*** DATA SHOWN Section Begins ***

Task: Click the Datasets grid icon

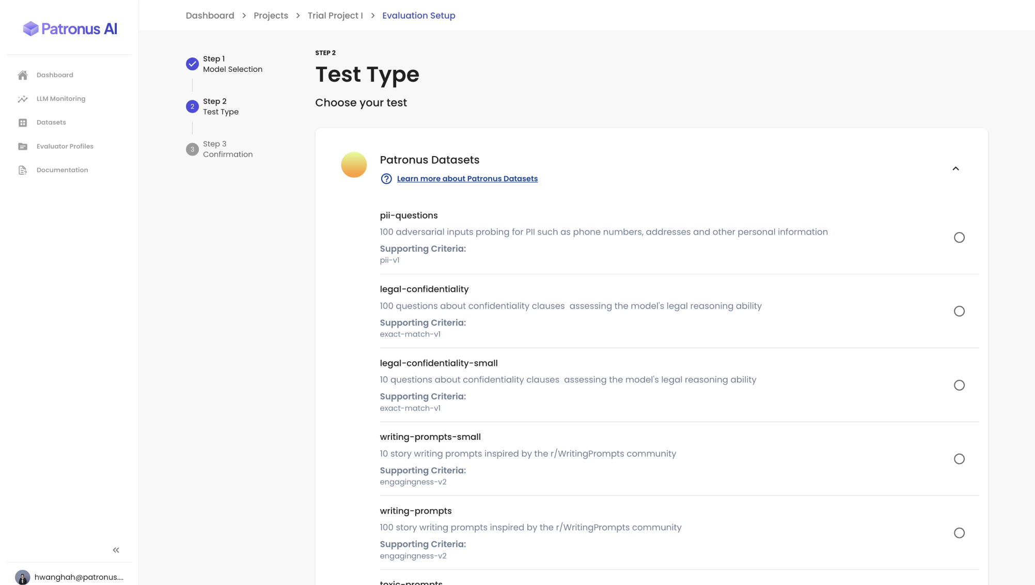Action: (x=23, y=123)
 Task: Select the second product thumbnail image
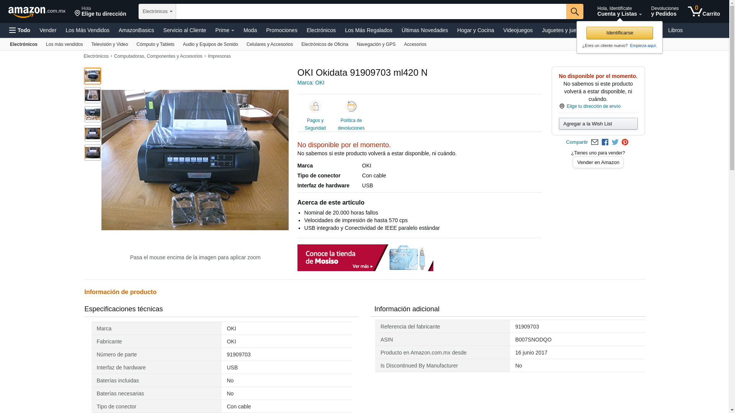point(93,95)
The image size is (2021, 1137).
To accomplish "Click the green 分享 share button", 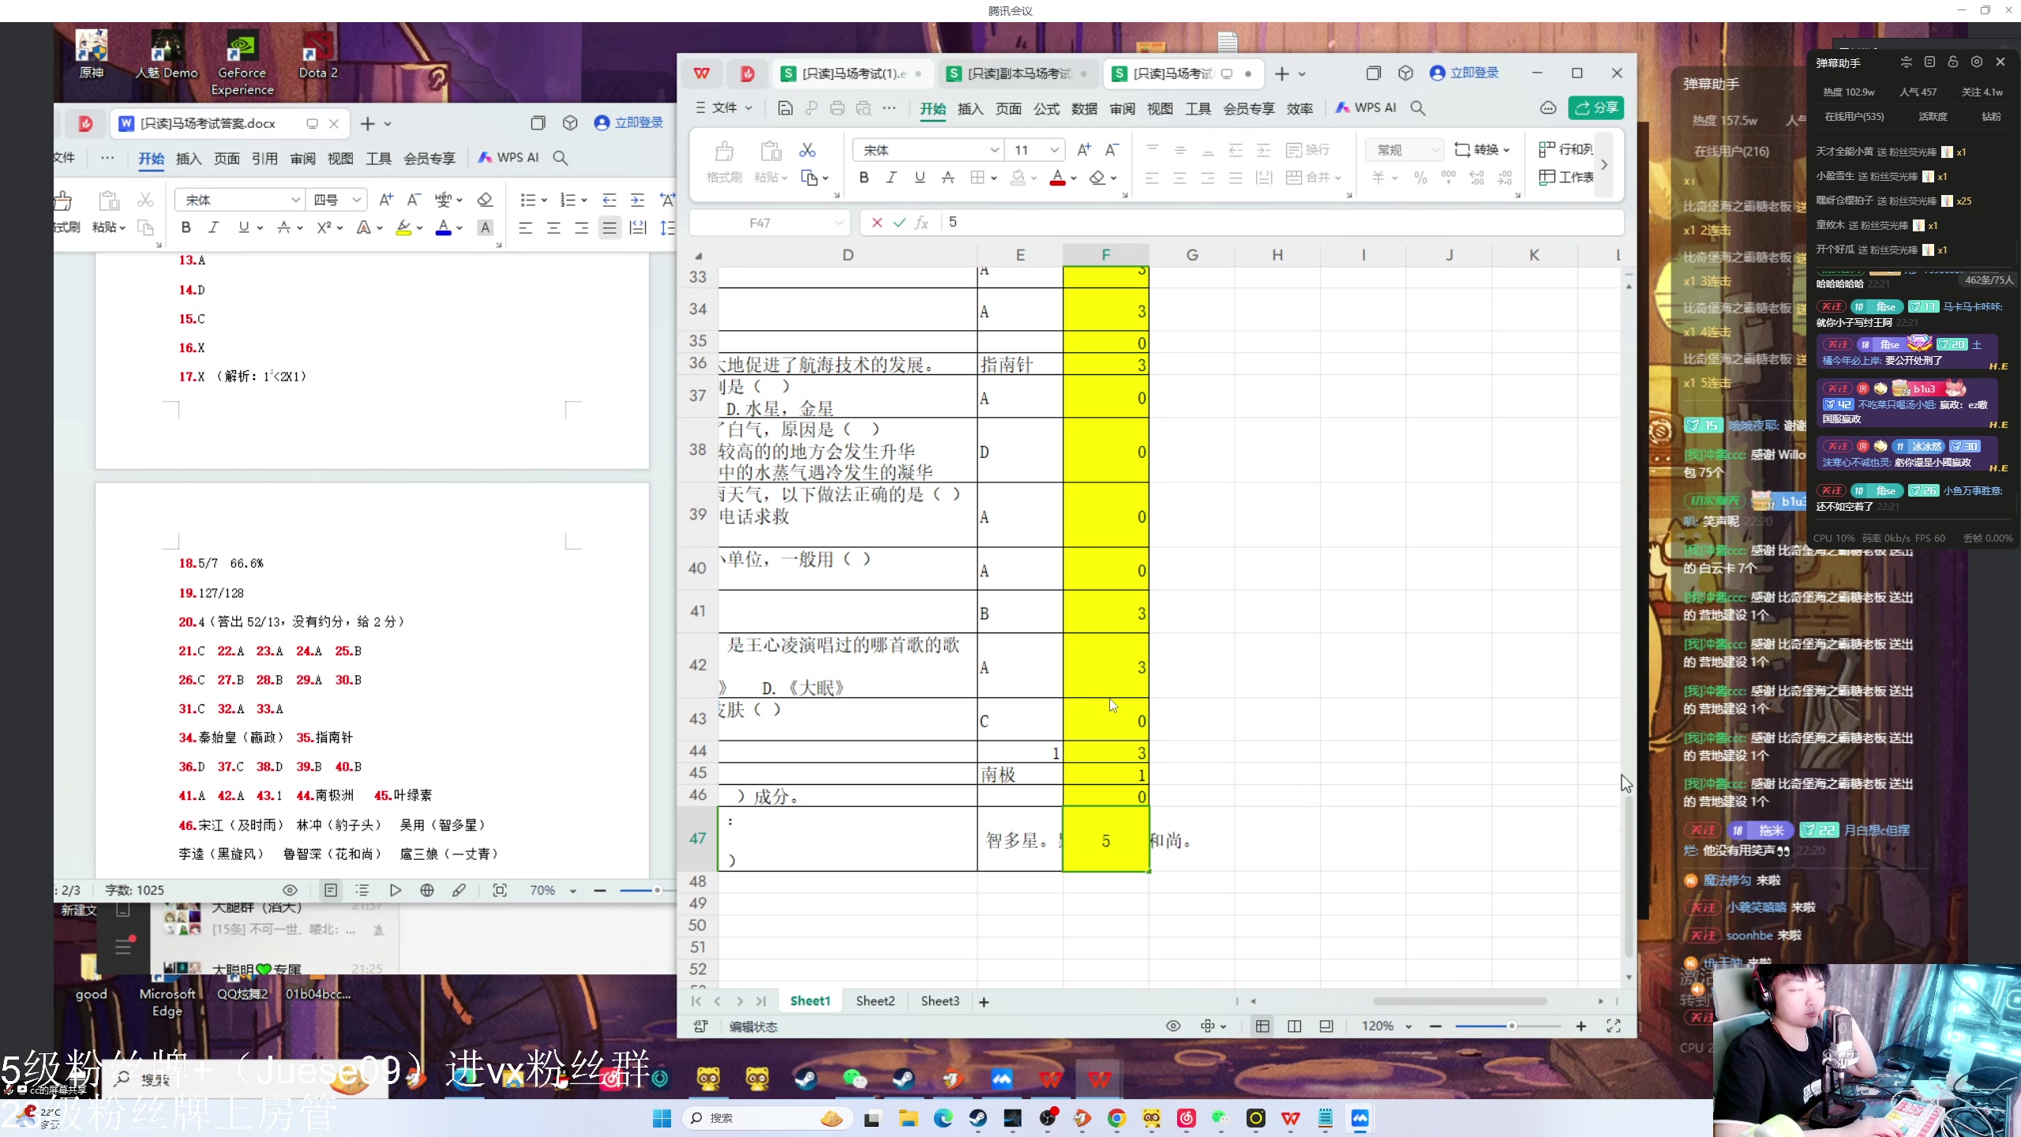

*** DATA SHOWN Section Ends ***

* _TASK INSTRUCTIONS_
Starting at the line that contains "Task: Select the", write out every line through the end of the entries, both ends included, without any pictures.

* _RESULT OF THIS EXERCISE_
 Task: Select the second product thumbnail image
point(93,95)
The image size is (2021, 1137).
To accomplish "Click the green 分享 share button", 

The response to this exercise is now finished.